Moses sinned when he disobeyed God at Meribah, striking the rock and implying he would bring water from it. God said, “Because you did not believe in Me, to uphold Me as holy in the eyes of the people of Israel, therefore you shall not bring this assembly into the land that I have given them.” (Numbers 20:12) God intended Moses to lead Israel to believe and worship Him in His holy reality. (Exodus 3:10-18) When Moses surrendered to anger and pride before the people, the LORD acted in discipline.
We have no record of how Moses felt. We do know that all God does is loving and right. When we read the final narrative of Deuteronomy, we don’t see Moses struggling alone toward another mountain’s summit. Moses stands strong with clear eyes, looking over the landscape of promise, with the LORD Himself as guide, seeing every soaring cliff and green valley of the place God promised His people from ancient times.

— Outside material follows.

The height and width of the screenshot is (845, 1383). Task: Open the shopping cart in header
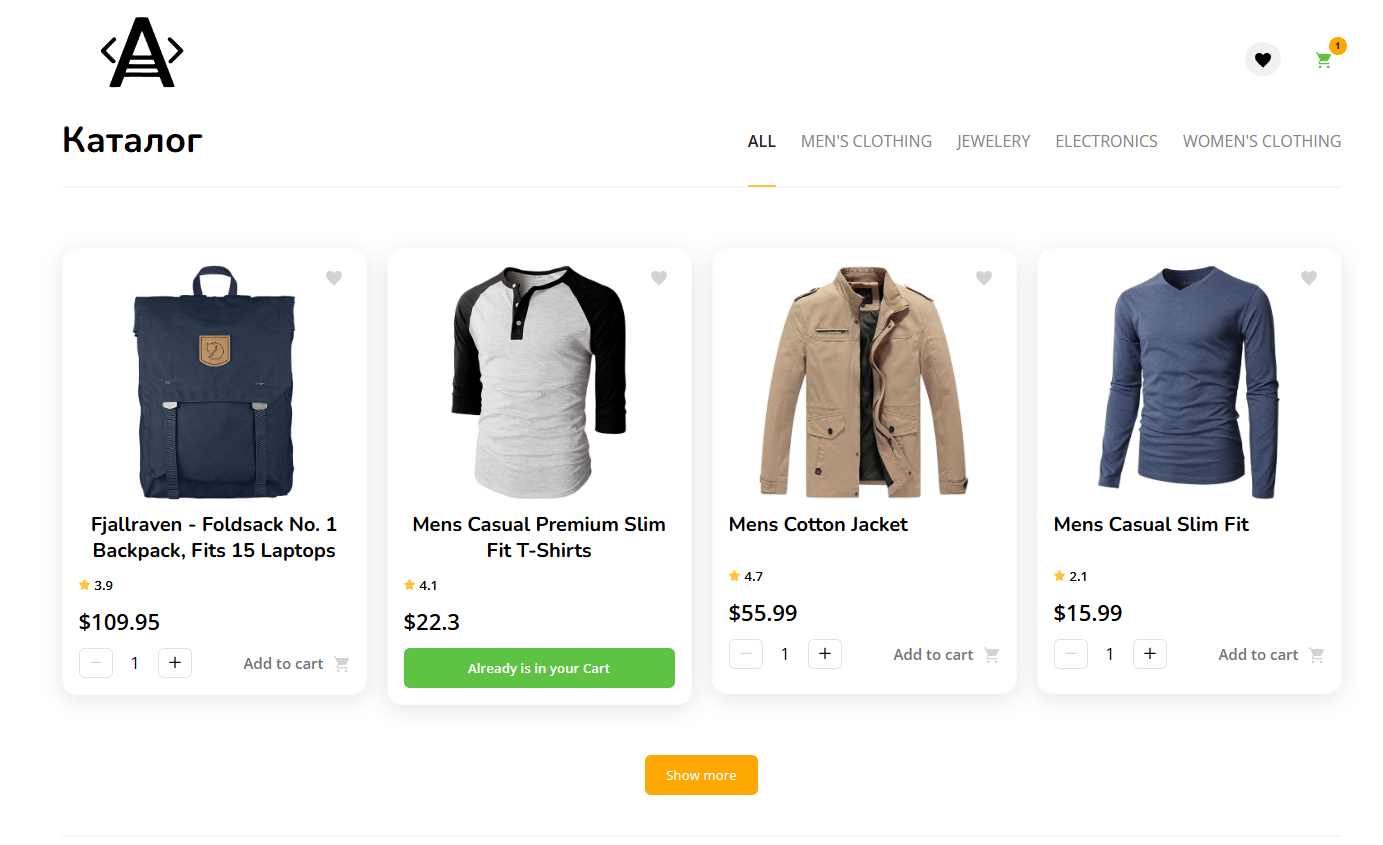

Moses’ death is mysterious, but he did not die alone. The LORD personally buried Moses’ body in a secret place. Scripture records that when Satan invaded and tried to seize Moses’ body, God deployed the archangel Michael to repel him. (Jude 9-10)
The writer of Hebrews includes Moses in his cavalcade of those who lived by faith. (Hebrews 11) He said Moses “considered the reproach of Christ greater wealth than the treasures of Egypt, for he was looking to the reward.” (Hebrews 11:26) Moses believed in and chose God and His promises, and those promises would be fulfilled perfectly in Christ. The reward Moses sought most was God Himself and His unfailing intentions for all His people, in which there will be no disappointments. Hebrews says, “And all these, though commended through their faith, did not receive what was promised, since God had provided something better for us, that apart from us they should not be made perfect.” (Hebrews 11:39-40).
So how do we regard the end of Moses’ life or our disappointments? God’s designs for His people are better than we understand, prepared for us with overflowing grace in Christ. We, with Moses, join together in God’s promises and good purposes, and He is always with us.